▶ **Selected extract**
DATA_DIR = os.path.join(ROOT_DIR, "davis_data")

# relu or elu, modellib would be changed based on this setting
ACTIVATION_UNIT = 'elu'

## 2. Choosing the proper model file according to the ACTIVATION_UNIT setting

In [0]:
if ACTIVATION_UNIT == 'relu':
  modellib = mrcnn.model
  # Local path to trained weights file
  COCO_MODEL_PATH = os.path.join(ROOT_DIR, "mask_rcnn_coco.h5")
  # Download COCO trained weights from Releases if needed
  if not os.path.exists(COCO_MODEL_PATH):
      utils.download_trained_weights(COCO_MODEL_PATH)
else:
  modellib = mrcnn.elu_model

## 3. Overriding the default configurations for the DAVIS 2016 dataset.

In [0]:
class DAVISConfig(Config):
    """Configuration for training on the DAVIS 2016 dataset.
    Derives from the base Config class and overrides values specific
    to the DAVIS 2016 dataset.
    """
    # Give the configuration a recognizable name
    NAME = "davis"

    # Batch size is 1 (GPU_COUNT * IMAGES_PER_GPU).
    GPU_COUNT = 1
    IMAGES_PER_GPU = 1  # because of the limited memory

    # Number of classes (including background)
    NUM_CLASSES = 1 + 1  # background + object

    # Use small images for faster training. Set the limits of the small side
    # the large side, and that determines the image shape.
    IMAGE_MIN_DIM = 832
    IMAGE_MAX_DIM = 832
    IMAGE_RESIZE_MODE = "square"  # This is the default option as well

    # Use smaller anchors because our image and objects are small
    RPN_ANCHOR_SCALES = (32, 64, 128, 256)  # anchor side in pixels

    # Reduce training ROIs per image because the images are small and have
    # few objects. Aim to allow ROI sampling to pick 33% positive ROIs.
    TRAIN_ROIS_PER_IMAGE = 5  #32

    # Need not be the same size as the training dataset
    STEPS_PER_EPOCH = 500

    # Use larger numbers for higher confidence, smaller ones for faster
    # epochs.
    VALIDATION_STEPS = 356
    
config = DAVISConfig()

## 4. Extending the Dataset class to serve the DAVIS 2016 dataset.

Three methods need to be implemented for any custom dataset to work with Mask R-CNN -  
1. image_reference  
2. load_images . 
3. load_mask

In [0]:
class DAVISDataset(utils.Dataset):
    """Encapsulates the DAVIS dataset.
    """

Entries for locating text and elements

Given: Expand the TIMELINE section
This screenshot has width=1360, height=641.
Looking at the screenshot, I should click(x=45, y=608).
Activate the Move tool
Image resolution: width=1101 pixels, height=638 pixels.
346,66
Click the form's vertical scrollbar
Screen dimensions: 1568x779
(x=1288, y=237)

▶ **Requirement 1**
From the Mask R-CNN notebook excerpt, output the passage that starts with the words "## 4. Extending" and ends with "2. load_images .", copied word for word.
▶ **Requirement 2**
Return all lines of the records above, unchanged and in their original order.

▶ **Complete response 1**
## 4. Extending the Dataset class to serve the DAVIS 2016 dataset.

Three methods need to be implemented for any custom dataset to work with Mask R-CNN -  
1. image_reference  
2. load_images .

▶ **Complete response 2**
Given: Expand the TIMELINE section
This screenshot has width=1360, height=641.
Looking at the screenshot, I should click(x=45, y=608).
Activate the Move tool
Image resolution: width=1101 pixels, height=638 pixels.
346,66
Click the form's vertical scrollbar
Screen dimensions: 1568x779
(x=1288, y=237)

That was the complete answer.